* start Entries provided *

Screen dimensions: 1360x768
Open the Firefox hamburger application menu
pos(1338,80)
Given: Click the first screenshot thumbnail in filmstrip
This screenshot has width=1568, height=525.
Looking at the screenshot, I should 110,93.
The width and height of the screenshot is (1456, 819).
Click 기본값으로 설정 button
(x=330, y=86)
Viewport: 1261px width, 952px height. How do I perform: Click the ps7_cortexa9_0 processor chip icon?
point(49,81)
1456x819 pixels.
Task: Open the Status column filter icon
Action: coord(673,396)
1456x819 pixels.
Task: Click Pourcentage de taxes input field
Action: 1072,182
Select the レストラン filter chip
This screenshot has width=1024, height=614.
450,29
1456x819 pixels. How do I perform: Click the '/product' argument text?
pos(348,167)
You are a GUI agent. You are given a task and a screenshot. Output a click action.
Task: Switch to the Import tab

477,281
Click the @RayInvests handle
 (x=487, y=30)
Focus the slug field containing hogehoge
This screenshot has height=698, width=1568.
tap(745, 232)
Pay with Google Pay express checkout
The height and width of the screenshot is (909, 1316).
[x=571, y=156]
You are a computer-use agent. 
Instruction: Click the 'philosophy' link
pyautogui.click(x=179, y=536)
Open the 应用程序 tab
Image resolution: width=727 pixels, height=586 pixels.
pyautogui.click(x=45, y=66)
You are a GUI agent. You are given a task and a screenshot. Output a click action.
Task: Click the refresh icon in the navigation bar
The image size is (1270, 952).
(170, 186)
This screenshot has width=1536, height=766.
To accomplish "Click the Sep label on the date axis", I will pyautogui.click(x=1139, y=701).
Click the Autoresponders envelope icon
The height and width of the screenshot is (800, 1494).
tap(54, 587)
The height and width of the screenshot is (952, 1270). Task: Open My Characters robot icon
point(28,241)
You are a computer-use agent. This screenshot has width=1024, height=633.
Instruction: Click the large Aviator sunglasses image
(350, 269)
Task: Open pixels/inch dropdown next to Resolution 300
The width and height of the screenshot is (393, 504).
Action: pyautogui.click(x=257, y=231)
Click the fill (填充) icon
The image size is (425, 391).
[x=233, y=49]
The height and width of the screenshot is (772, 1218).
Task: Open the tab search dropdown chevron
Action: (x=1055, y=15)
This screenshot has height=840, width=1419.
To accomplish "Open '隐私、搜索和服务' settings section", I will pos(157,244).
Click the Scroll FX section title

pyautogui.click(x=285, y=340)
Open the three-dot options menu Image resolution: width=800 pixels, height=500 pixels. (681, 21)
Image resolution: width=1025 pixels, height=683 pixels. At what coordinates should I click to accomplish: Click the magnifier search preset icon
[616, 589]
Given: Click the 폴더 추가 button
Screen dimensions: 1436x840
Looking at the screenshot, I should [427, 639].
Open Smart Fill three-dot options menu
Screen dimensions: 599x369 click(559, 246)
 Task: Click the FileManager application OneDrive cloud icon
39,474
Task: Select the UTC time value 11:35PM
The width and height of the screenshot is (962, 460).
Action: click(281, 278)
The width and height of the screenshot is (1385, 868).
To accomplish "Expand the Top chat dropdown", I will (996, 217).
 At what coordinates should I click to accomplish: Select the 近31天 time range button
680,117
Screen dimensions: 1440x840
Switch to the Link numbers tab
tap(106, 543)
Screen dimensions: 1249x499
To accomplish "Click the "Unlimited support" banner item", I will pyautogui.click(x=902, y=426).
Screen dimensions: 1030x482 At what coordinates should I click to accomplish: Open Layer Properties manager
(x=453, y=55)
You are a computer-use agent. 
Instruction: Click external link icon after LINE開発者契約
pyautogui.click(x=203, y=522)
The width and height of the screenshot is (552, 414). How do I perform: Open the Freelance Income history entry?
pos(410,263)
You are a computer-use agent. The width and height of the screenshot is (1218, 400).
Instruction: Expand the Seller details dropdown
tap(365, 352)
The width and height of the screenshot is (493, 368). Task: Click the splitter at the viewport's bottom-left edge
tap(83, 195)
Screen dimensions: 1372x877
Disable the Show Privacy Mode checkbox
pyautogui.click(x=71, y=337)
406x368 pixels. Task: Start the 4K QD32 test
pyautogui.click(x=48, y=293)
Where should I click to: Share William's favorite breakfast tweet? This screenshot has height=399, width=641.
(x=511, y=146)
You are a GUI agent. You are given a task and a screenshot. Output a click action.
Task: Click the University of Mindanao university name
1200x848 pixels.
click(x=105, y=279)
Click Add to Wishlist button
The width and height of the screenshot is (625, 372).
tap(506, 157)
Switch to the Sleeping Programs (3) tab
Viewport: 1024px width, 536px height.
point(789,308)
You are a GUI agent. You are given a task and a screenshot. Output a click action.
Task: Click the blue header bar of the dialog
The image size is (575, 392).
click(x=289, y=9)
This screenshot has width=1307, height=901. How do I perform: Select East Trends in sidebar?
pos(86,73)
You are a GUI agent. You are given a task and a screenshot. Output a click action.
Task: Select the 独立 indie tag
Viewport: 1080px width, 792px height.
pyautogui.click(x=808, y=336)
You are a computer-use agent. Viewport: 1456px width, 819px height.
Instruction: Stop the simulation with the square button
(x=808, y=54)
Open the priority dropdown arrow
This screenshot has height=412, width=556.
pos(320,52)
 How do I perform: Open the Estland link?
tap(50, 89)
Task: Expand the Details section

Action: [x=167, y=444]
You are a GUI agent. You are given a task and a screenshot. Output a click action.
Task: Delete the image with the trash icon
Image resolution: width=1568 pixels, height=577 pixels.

* end Entries provided *

**Work to be completed:** Reproduce every item above verbatim, line for line, with no changes.

**Expected answer:**
Screen dimensions: 1360x768
Open the Firefox hamburger application menu
pos(1338,80)
Given: Click the first screenshot thumbnail in filmstrip
This screenshot has width=1568, height=525.
Looking at the screenshot, I should 110,93.
The width and height of the screenshot is (1456, 819).
Click 기본값으로 설정 button
(x=330, y=86)
Viewport: 1261px width, 952px height. How do I perform: Click the ps7_cortexa9_0 processor chip icon?
point(49,81)
1456x819 pixels.
Task: Open the Status column filter icon
Action: coord(673,396)
1456x819 pixels.
Task: Click Pourcentage de taxes input field
Action: 1072,182
Select the レストラン filter chip
This screenshot has width=1024, height=614.
450,29
1456x819 pixels. How do I perform: Click the '/product' argument text?
pos(348,167)
You are a GUI agent. You are given a task and a screenshot. Output a click action.
Task: Switch to the Import tab

477,281
Click the @RayInvests handle
 (x=487, y=30)
Focus the slug field containing hogehoge
This screenshot has height=698, width=1568.
tap(745, 232)
Pay with Google Pay express checkout
The height and width of the screenshot is (909, 1316).
[x=571, y=156]
You are a computer-use agent. 
Instruction: Click the 'philosophy' link
pyautogui.click(x=179, y=536)
Open the 应用程序 tab
Image resolution: width=727 pixels, height=586 pixels.
pyautogui.click(x=45, y=66)
You are a GUI agent. You are given a task and a screenshot. Output a click action.
Task: Click the refresh icon in the navigation bar
The image size is (1270, 952).
(170, 186)
This screenshot has width=1536, height=766.
To accomplish "Click the Sep label on the date axis", I will pyautogui.click(x=1139, y=701).
Click the Autoresponders envelope icon
The height and width of the screenshot is (800, 1494).
tap(54, 587)
The height and width of the screenshot is (952, 1270). Task: Open My Characters robot icon
point(28,241)
You are a computer-use agent. This screenshot has width=1024, height=633.
Instruction: Click the large Aviator sunglasses image
(350, 269)
Task: Open pixels/inch dropdown next to Resolution 300
The width and height of the screenshot is (393, 504).
Action: pyautogui.click(x=257, y=231)
Click the fill (填充) icon
The image size is (425, 391).
[x=233, y=49]
The height and width of the screenshot is (772, 1218).
Task: Open the tab search dropdown chevron
Action: (x=1055, y=15)
This screenshot has height=840, width=1419.
To accomplish "Open '隐私、搜索和服务' settings section", I will pos(157,244).
Click the Scroll FX section title

pyautogui.click(x=285, y=340)
Open the three-dot options menu Image resolution: width=800 pixels, height=500 pixels. (681, 21)
Image resolution: width=1025 pixels, height=683 pixels. At what coordinates should I click to accomplish: Click the magnifier search preset icon
[616, 589]
Given: Click the 폴더 추가 button
Screen dimensions: 1436x840
Looking at the screenshot, I should [427, 639].
Open Smart Fill three-dot options menu
Screen dimensions: 599x369 click(559, 246)
 Task: Click the FileManager application OneDrive cloud icon
39,474
Task: Select the UTC time value 11:35PM
The width and height of the screenshot is (962, 460).
Action: click(281, 278)
The width and height of the screenshot is (1385, 868).
To accomplish "Expand the Top chat dropdown", I will (996, 217).
 At what coordinates should I click to accomplish: Select the 近31天 time range button
680,117
Screen dimensions: 1440x840
Switch to the Link numbers tab
tap(106, 543)
Screen dimensions: 1249x499
To accomplish "Click the "Unlimited support" banner item", I will pyautogui.click(x=902, y=426).
Screen dimensions: 1030x482 At what coordinates should I click to accomplish: Open Layer Properties manager
(x=453, y=55)
You are a computer-use agent. 
Instruction: Click external link icon after LINE開発者契約
pyautogui.click(x=203, y=522)
The width and height of the screenshot is (552, 414). How do I perform: Open the Freelance Income history entry?
pos(410,263)
You are a computer-use agent. The width and height of the screenshot is (1218, 400).
Instruction: Expand the Seller details dropdown
tap(365, 352)
The width and height of the screenshot is (493, 368). Task: Click the splitter at the viewport's bottom-left edge
tap(83, 195)
Screen dimensions: 1372x877
Disable the Show Privacy Mode checkbox
pyautogui.click(x=71, y=337)
406x368 pixels. Task: Start the 4K QD32 test
pyautogui.click(x=48, y=293)
Where should I click to: Share William's favorite breakfast tweet? This screenshot has height=399, width=641.
(x=511, y=146)
You are a GUI agent. You are given a task and a screenshot. Output a click action.
Task: Click the University of Mindanao university name
1200x848 pixels.
click(x=105, y=279)
Click Add to Wishlist button
The width and height of the screenshot is (625, 372).
tap(506, 157)
Switch to the Sleeping Programs (3) tab
Viewport: 1024px width, 536px height.
point(789,308)
You are a GUI agent. You are given a task and a screenshot. Output a click action.
Task: Click the blue header bar of the dialog
The image size is (575, 392).
click(x=289, y=9)
This screenshot has width=1307, height=901. How do I perform: Select East Trends in sidebar?
pos(86,73)
You are a GUI agent. You are given a task and a screenshot. Output a click action.
Task: Select the 独立 indie tag
Viewport: 1080px width, 792px height.
pyautogui.click(x=808, y=336)
You are a computer-use agent. Viewport: 1456px width, 819px height.
Instruction: Stop the simulation with the square button
(x=808, y=54)
Open the priority dropdown arrow
This screenshot has height=412, width=556.
pos(320,52)
 How do I perform: Open the Estland link?
tap(50, 89)
Task: Expand the Details section

Action: [x=167, y=444]
You are a GUI agent. You are given a task and a screenshot. Output a click action.
Task: Delete the image with the trash icon
Image resolution: width=1568 pixels, height=577 pixels.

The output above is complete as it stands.